__TRECHO PARA LER__
Decreto-Lei n.º 64/2016

Data de publicação11 Outubro 2016
SectionSerie I
ÓrgãoFinanças

Decreto-Lei n.º 64/2016

de 11 de outubro

O presente decreto-lei estabelece novas regras sobre o regime de acesso e troca automática de informações financeiras no domínio da fiscalidade, definindo, por um lado, as regras complementares para a implementação dos mecanismos de cooperação internacional e de combate à evasão fiscal estabelecidas no artigo 16.º do Regime de Comunicação de Informações Financeiras (RCIF), aprovado pelo artigo 239.º da Lei n.º 82-B/2014, de 31 de dezembro, considerando o estabelecido no chamado Foreign Account Tax Compliance Act (FATCTA), e, por outro lado, estabelecendo novas regras sobre a obrigatoriedade de cumprimento de normas de comunicação e diligência devida em relação a contas financeiras qualificáveis como sujeitas a comunicação de titulares ou beneficiários residentes noutros Estados-Membros da União Europeia ou em outras jurisdições participantes.

A importância da promoção ativa da troca automática de informações, particularmente as de natureza financeira, esteve subjacente às negociações entre os Estados Unidos da América e diversos outros países, incluindo Portugal, atendendo o disposto no FATCA, que determinaram, ao nível nacional, o estabelecimento de um conjunto de obrigações das instituições financeiras em matéria de identificação de determinadas contas e de comunicação de informações à Autoridade Tributária e Aduaneira (AT), nos termos previstos no RCIF. Ficaram, não obstante, por regulamentar, um conjunto de matérias complementares ao RCIF, designadamente, relacionadas com regimes de exclusão das obrigações aí previstas para determinadas pessoas, entidades ou contas financeiras, o desenvolvimento de regras e procedimentos de diligência devida relacionados com a identificação das contas sujeitas a comunicação e as regras, procedimentos e prazos aplicáveis no âmbito da obtenção e transmissão à AT de informações pelas instituições financeiras e demais aspetos administrativos.

__MATERIAL FORNECIDO__

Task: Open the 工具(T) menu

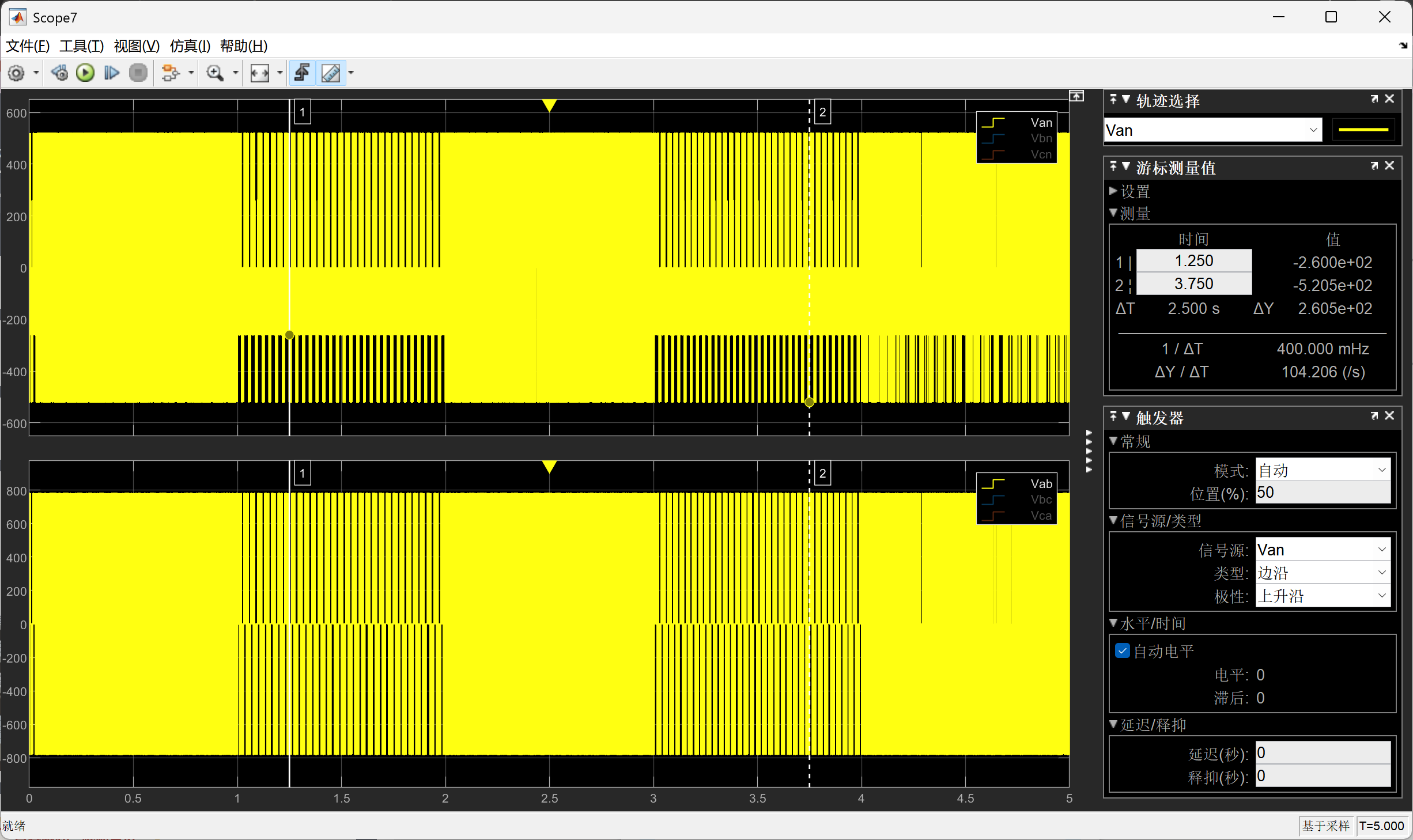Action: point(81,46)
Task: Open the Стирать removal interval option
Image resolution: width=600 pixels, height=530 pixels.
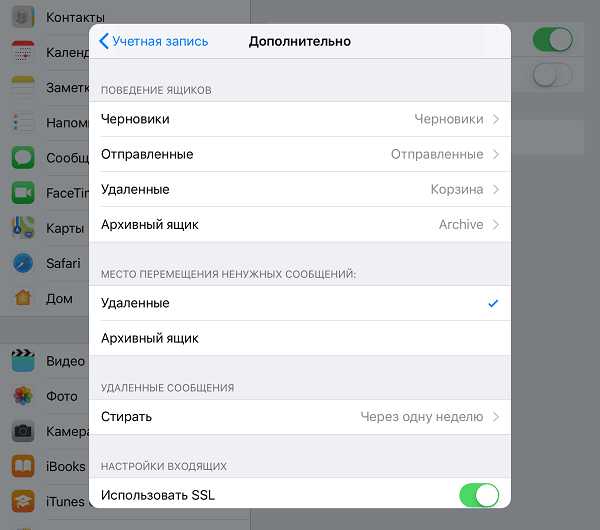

__TRABALHO A FAZER__
1 – Passe para o inglês esta frase do decreto-lei: «Ficaram, não obstante, por regulamentar, um conjunto de matérias complementares ao RCIF, designadamente, relacionadas com regimes de exclusão das obrigações aí previstas para determinadas pessoas, entidades ou contas financeiras, o desenvolvimento de regras e procedimentos de diligência devida relacionados com a identificação das contas sujeitas a comunicação e as regras, procedimentos e prazos aplicáveis no âmbito da obtenção e transmissão à AT de informações pelas instituições financeiras e demais aspetos administrativos.»
2 – No decreto-lei, troque "evasão fiscal" por "fraude fiscal". Depois escreva outra vez o trecho que começa nas palavras que contêm "de 11 de outubro" e acaba em "outras jurisdições participantes.".
3 – Continue o decreto-lei sobre a troca automática de informações financeiras a partir do ponto em que o texto para.
Não é preciso usar as linhas acima para nada.

__RESPOSTAS DO EXERCÍCIO__
1 – Nevertheless, a set of matters complementary to the RCIF remained to be regulated, namely those related to regimes excluding certain persons, entities or financial accounts from the obligations provided for therein, the development of due diligence rules and procedures related to the identification of reportable accounts, and the rules, procedures and deadlines applicable to the obtaining and transmission of information to the AT by financial institutions, and other administrative aspects.

2 –
de 11 de outubro

O presente decreto-lei estabelece novas regras sobre o regime de acesso e troca automática de informações financeiras no domínio da fiscalidade, definindo, por um lado, as regras complementares para a implementação dos mecanismos de cooperação internacional e de combate à fraude fiscal estabelecidas no artigo 16.º do Regime de Comunicação de Informações Financeiras (RCIF), aprovado pelo artigo 239.º da Lei n.º 82-B/2014, de 31 de dezembro, considerando o estabelecido no chamado Foreign Account Tax Compliance Act (FATCTA), e, por outro lado, estabelecendo novas regras sobre a obrigatoriedade de cumprimento de normas de comunicação e diligência devida em relação a contas financeiras qualificáveis como sujeitas a comunicação de titulares ou beneficiários residentes noutros Estados-Membros da União Europeia ou em outras jurisdições participantes.

3 –
Pretende-se, igualmente, promover um maior alargamento no acesso e troca automática de informações para finalidades fiscais, incidente sobre dados de contas financeiras, tomando como base a norma mundial única desenvolvida pela Organização para a Cooperação e Desenvolvimento Económico, comummente designada como Common Reporting Standard (Norma Comum de Comunicação), a qual, por sua vez, se constituiu como matriz para as modificações introduzidas nos instrumentos de cooperação administrativa existentes ao nível da União Europeia, mediante a aprovação da Diretiva 2014/107/UE, do Conselho, de 9 de dezembro de 2014, que altera a Diretiva 2011/16/UE, no que respeita à troca automática de informações obrigatória no domínio da fiscalidade.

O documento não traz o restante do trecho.